Viola Shafik
Imagine you are looking at this Berlin subway or U-Bahn map and you’re seeing all these faces who are ascribed to different neighborhoods of the city. Why U48? Such a number does not exist in the Berlin subway system, it is a chimera.
The number rings a bell, of course, for Palestinians. It is the year of the so-called Nakba; 1948 evokes the displacement of hundreds of thousands of Palestinians from their homes and the destruction of innumerable villages. And those who remained behind have come to call themselves “’48Palestinians.”
In the accompanying text and U48 portraits you read: “We, who are unable to meet each others in our homeland, here we meet easily; me, who stems from Haifa, she, the Palestinian woman born in Berlin, and he, who was raised in the camps of Lebanon and Syria.
The subway line has become a map of our homeland.”
Mohamed Badarne’s U48 was presented in 2016 in the framework of “After the Last Sky,” an event organized by Kultursprünge im Ballhaus Naunynstraße, during the group exhibition “Questioning the Chroma-Key Principle,” which took the cinematographic technique of chroma keying (“green screen”) as the starting point of its investigation. It explored the “paradoxical dialectics of the ‘Present-Absence’, which occupies a pivotal place in the Palestinian situation” because, according to the organizers, in “the Zionist imagery of the country as a ‘land without people’, a so-called no-man’s-land, the existence of the Palestinian population has been negated since at least 1947/1948, enabling the violent rewriting and occupation of the place.”
Badarne’s photographs project the complex cartographies of exile and return and hence “intervened against future disappearance” and can in fact “be interpreted as ‘small-scale resistances’ against the status quo of the dominant regime of visibility, because they recover what has been forgotten, and uncover what has been buried,” as “Questioning the Chroma-Key Principle” notes.
Badarne, photographer, trainer, and human rights activist was born in the Palestinian village of Arraba, in the Galilee and moved to Haifa at the age of 18. He got involved in social activism as a teenager, volunteering in refugee camps and cofounding a human rights organization for Palestinian youth. Until 2012 he earned his living as a high school teacher and NGO worker.
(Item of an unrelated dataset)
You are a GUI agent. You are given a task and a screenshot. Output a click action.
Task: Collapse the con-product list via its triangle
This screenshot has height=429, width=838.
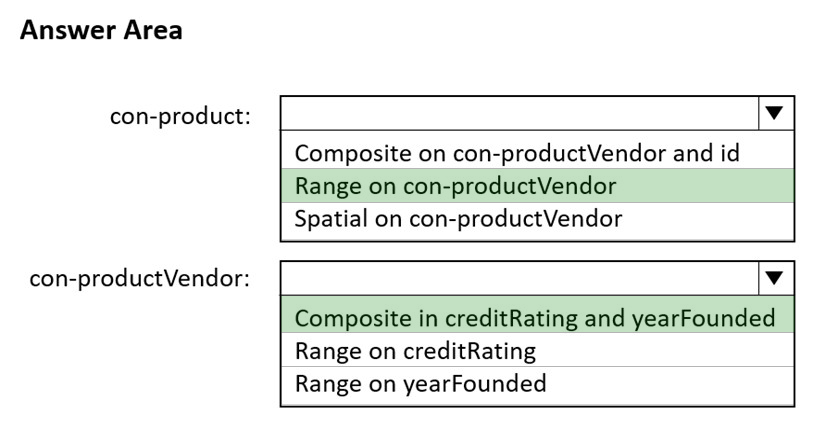(775, 113)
Since then, after graduating with a degree in Professional Photography, Bardane has dedicated his career to photography and teaching photography in NGOs, community centers, and to independent groups. He soon became acclaimed for his photographic oeuvre, and has received grants from several renowned art foundations. His work has been presented in diverse venues, such as Darat al Funun Art Gallery in Amman, the Fusion Festival, the European Center for Constitutional Rights (ECCHR) in Berlin, the International Labor Organization (ILO) in Geneva, and the UN Headquarters in New York among others. It has been included in the collections of the Khalid Shuman Foundation and private art collectors. As a curator, he was responsible for “People of the Sea,” the opening exhibition of Qalandia International art festival in 2016.
The launch of Badarne’s career as photographer coincided with his moving to Berlin in 2012. What triggered this change of place?
Certainly the general limitations and alienation which the so-called ’48 Palestinians experience was one of the main factors, particularly the feeling of being a stranger in one’s own land and the highly restricted and minimal possibilities for professional and cultural development and exhibition for Palestinian artists in Israel. Marginalization and Arab labor conditions became thus one of the artist’s main concerns, just to name his impressive photo series “Come Back Safely.” Through this series, Badarne attempts to give visibility to Arab workers and their labor conditions in Israel. He also included portraits of families who had lost one of their members while working there.
Some of Badarne’s projects are of international scope, such as his African Descent about people of color all over the globe, Acid that beautifully pictures female victims of acid attacks in India, and most recently The Forgotten Team, a photography exhibition in solidarity with all 2022 FIFA World Cup workers.
Badarne’s visual storytelling project puts the spotlight on the lives of migrant working people who have been laying the groundwork for the 2022 FIFA World Cup in Qatar. Without them — the forgotten team — this mega sport event with all the new stadiums, hotels, and transport networks could not have taken place. Thousands of men and women from Bangladesh, India, Nepal, Nigeria, Pakistan, and other places set out to make a better living, but they have encountered harsh working conditions and even death. Thus, over five years, between 2017 and 2022, Badarne visited Qatar and Nepal several times to meet with workers and their families, and to capture their stories and the injustice they suffered. It shows them in Qatar – at work and in their private space – and after their return home. It also portrays families whose loved ones died there, as well as local initiatives that seek accountability and compensation.